Kılıçdaroğlu, "2008'de kişi başına milli gelir, 10,444 dolar. 2014'ü veriyorum, 10,537 dolar. Kaç lira artmış? 93 dolar. Hangi ekonomi politikasından bahsediyorlar? Hangi yüzle, bu bütçeye oy verin diyorlar. Bütün cumhuriyet hükümetlerinin harcadığı paradan 1 trilyon dolar daha fazla para harcadılar. Ortalama büyüme yüzde 4,7. En son açıklanan çok daha kötü, o bu rakama dahil edilmedi" diye konuştu.
CHP lideri, "Başbakan Yalova'da ağaçlar kesiliyor diye çağrı yaptı. Doğru, haklı. Doğru bulmadığımızı söyledik. Ama ben cevabını verdim. Peki siz neden kaçak saray konusunda konuşmuyorsunuz. Sayın Arınç konuştu 'israf' dedi. En çok sizin konuşmanız lazım. Başbakanlık binazı yapılmak üzere protokol imzalandı ve uygulamaya geçirildi. Başbakanlık binası olarak yapılan binayı hangi gerekçeyle Cumhurbaşkanına teslim ettiniz. Başbakanken yaptı, giderken binayı da götürdü. Kaçak sarayda yolsuzluklar da mevcut. Belediyenin öngördüğü fiyatlarla müteahhide verilen rakamlar arasında büyük farklar var" ifadelerini kullandı.
Kemal Kılıçdaroğlu, TBMM'de 2015 yılı bütçe görüşmelerinde konuştu.
Kılıçdaroğlu'nun konuşmasından satırbaşları şöyle:
Bir, bütçenin hazırlanmasında hukuka uyuyor muyuz? İki, bütçenin kullanılmasında hukuka uyuyor muyuz?

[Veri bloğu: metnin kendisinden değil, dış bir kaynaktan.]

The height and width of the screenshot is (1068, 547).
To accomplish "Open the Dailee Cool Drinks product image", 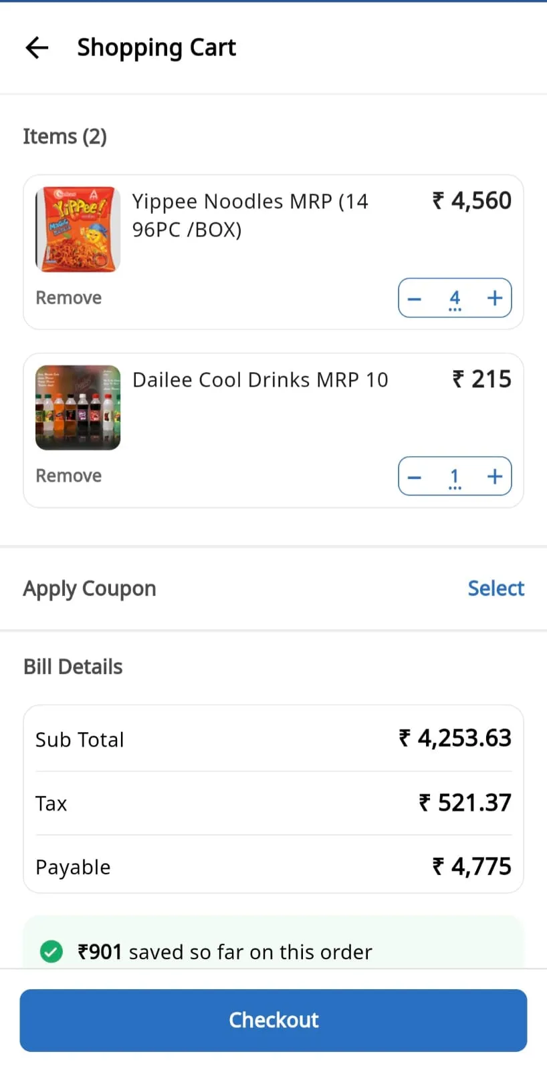I will click(x=78, y=407).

Nasıl hazırlandığını, harcamaların nasıl yapıldığını sağlıklı değerlendiriyor muyuz?
Değerli arkadaşlar, 2006'dan bu yana, orta vadeli mali program zamanında ilan edildi mi? Edilmedi. Duyurulmadı. Bu yasayı sizler çıkarmadınız mı? Vatandaşın uyması lazım mı, uyması lazım. Hükümetin ayrıcalığı var mı, hayır yok.
Eylül ayının ilk haftasında yayınlanır diyor, bu kadar basit. Yayınlandı mı, yayınlanmadı.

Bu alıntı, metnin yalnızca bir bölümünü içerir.